Ringworm (tinea capitis) is a kind of fungal infection called tinea infection that occurs on the skin. In fact, the skin gets infected by dermatophytes, the fungi causing irritating rashes. This disease may develop on just about any area of the body, but it doesn’t affect internal organs. The infection usually starts as a small circular patch of scaling, itchy, or red skin but it spreads and covers a large area after a while.

Depending on where it’s located on the body, the infection has a specific name. For instance, it is known as tinea corporis if fungi grow in the area of torso; when the feet are affected, it is tinea pedis or athlete’s foot; it’s referred to as tinea capitis when occurring on the scalp. Sometimes it can appear on the nails when it is called onychomycosis. However, keep in mind that ringworm may develop elsewhere on the body, too.

How do children get ringworm?

Unfortunately, ringworm affects both adults and children. As for the kids, they most commonly pick up this contagious itching skin disease from animals, such as guinea pigs, dogs, or kittens. They can also get infected through the soil that contains ringworm fungi as well as when getting in touch with contaminated objects (like towels, clothing, carpet, and floors) and other people who have the infection.

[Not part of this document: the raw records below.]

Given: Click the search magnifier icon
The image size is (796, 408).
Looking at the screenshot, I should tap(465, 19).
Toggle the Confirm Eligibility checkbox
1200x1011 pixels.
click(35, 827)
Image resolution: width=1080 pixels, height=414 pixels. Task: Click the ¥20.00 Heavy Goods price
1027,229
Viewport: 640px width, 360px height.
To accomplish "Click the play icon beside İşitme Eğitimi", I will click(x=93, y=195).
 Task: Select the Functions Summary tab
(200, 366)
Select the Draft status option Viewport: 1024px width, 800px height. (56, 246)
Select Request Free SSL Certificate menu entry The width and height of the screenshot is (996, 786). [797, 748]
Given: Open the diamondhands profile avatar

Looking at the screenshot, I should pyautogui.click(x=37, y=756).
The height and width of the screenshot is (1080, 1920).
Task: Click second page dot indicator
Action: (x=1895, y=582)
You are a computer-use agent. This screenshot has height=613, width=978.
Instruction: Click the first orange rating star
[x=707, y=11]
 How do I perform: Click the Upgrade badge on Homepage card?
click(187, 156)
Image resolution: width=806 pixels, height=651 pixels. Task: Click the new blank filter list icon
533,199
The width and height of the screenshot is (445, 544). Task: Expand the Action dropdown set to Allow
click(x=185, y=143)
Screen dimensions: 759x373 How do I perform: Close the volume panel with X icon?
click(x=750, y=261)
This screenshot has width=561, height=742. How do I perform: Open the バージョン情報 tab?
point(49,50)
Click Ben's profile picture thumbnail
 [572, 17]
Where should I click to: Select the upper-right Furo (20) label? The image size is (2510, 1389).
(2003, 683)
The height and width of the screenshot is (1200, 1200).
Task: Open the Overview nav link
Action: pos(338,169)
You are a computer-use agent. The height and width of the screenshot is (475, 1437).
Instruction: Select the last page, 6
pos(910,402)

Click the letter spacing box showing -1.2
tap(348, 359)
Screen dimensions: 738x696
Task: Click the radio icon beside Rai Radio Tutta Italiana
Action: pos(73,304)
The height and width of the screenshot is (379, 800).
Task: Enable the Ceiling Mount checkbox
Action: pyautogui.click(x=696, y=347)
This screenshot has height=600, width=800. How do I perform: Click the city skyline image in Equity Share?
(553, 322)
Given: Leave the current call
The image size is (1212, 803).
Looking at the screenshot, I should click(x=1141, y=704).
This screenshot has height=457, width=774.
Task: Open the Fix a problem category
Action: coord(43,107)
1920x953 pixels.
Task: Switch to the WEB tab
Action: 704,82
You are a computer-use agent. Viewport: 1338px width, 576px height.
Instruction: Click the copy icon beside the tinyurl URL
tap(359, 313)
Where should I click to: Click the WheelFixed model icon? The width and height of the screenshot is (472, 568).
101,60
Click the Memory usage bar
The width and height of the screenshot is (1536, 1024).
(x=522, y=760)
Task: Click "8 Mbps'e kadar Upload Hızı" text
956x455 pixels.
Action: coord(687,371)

What are the most common symptoms?

In the initial stage of disease, your baby or toddler will very likely have only one very small patch somewhere on the body. As stated earlier, it may appear nearly anywhere on the body. In case of tinea capitis, you may notice a bald patch on your child’s scalp. That scaly patch will get bigger gradually. After some time, the red rings with a clear center and raised edge will start popping up on the skin. Sometimes the infection can spread to other areas. The rash is very itchy and it can be either moist or dry.

When to visit a doctor?

You need to take your child to a skin doctor or GP if:

  • The sores caused by ringworm are painful
  • Your child has a number of ringworm sores on either scalp or body
  • Your child has bald circular patches in hair
  • The rash does not improve or even spreads despite treatment

Prevention

Ringworm is pretty difficult to prevent, as it’s extremely contagious. Yet, there are certain preventive measures that can reduce the chances of getting infected.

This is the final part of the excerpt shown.